Translation, Migration, & Gender in the Americas, the Transatlantic, & the Transpacific
5-8 Jul 2017 Bordeaux (France)
Crossing (Body-)Borders in Louise Erdrich's The Round House
Kaylee Jangula Mootz  1  
1 : University of Connecticut

The physical body defines our notion of self, and disruptions to our corporeal body trouble our understandings of self, as Julia Kristeva has theorized through her notion of the abject. As a result, nonconsensual transgressions to physical body boundaries, especially sexual transgressions, trouble our personhoods and sense of identity. The Round House (2012), by Louise Erdrich, features several instances of distressing nonconsensual crossings of bodily borders, including: scarring as evidence of sexual assault and bodily trauma; the gunshot wounds that kill antagonist Linden Lark; and most significantly the rapes of Geraldine Coutts and Mayla Wolfskin. These body-border crossings are not the only relevant border crossings in the narrative. Complications of jurisdiction and injustice based on land borders serve as a contemporary reminder that Native land border crossings continue to be a major source of contention. Andrea Smith, in Conquest: Sexual Violence and American Indian Genocide (2015), links the colonial conquest of Native lands to the rape and mutilation of the Native body. Smith argues that Native women's bodies, and by extension Native lands, have become inherently violable in the colonial imagination.
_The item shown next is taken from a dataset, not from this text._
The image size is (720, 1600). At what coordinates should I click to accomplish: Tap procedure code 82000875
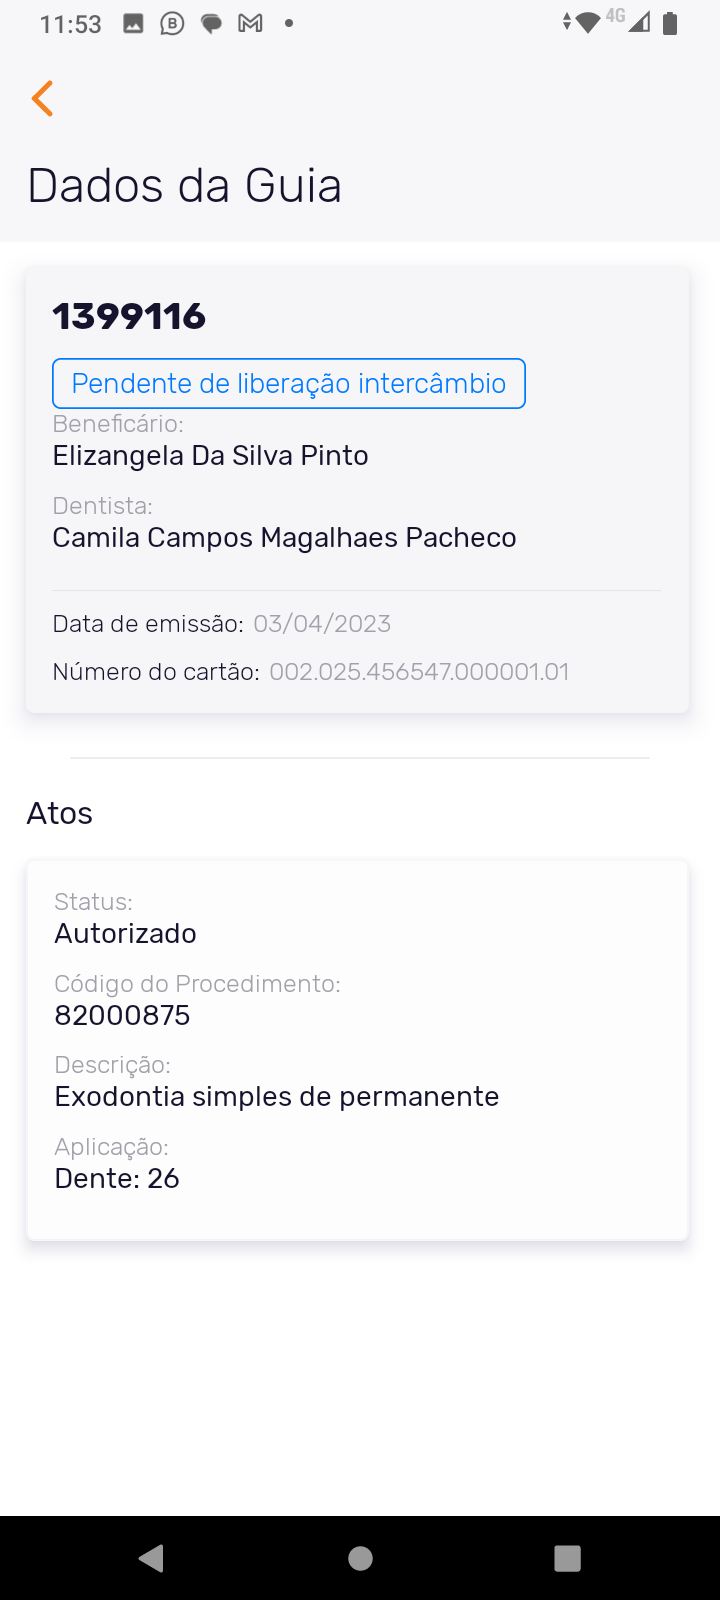coord(122,1016)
Erdrich's pairing of violent body-border crossings with Native land border crossings calls direct attention to issues of land/body border crossings in ways that her previous works had never accomplished. Furthermore, I argue that rapist Linden Lark's murder via gun shot is a violent body-border crossing which signifies a relevant turning of colonial violence back on the colonial body. However, even though this reciprocal violence seems to be the answer to Joe Coutts's desire for revenge, Joe finds that this fails to satiate his need for justice. The lack of closure and feelings of dissatisfaction at the end of the novel indicates the continuing need for social, environmental, and legal justice on Native lands and Native women.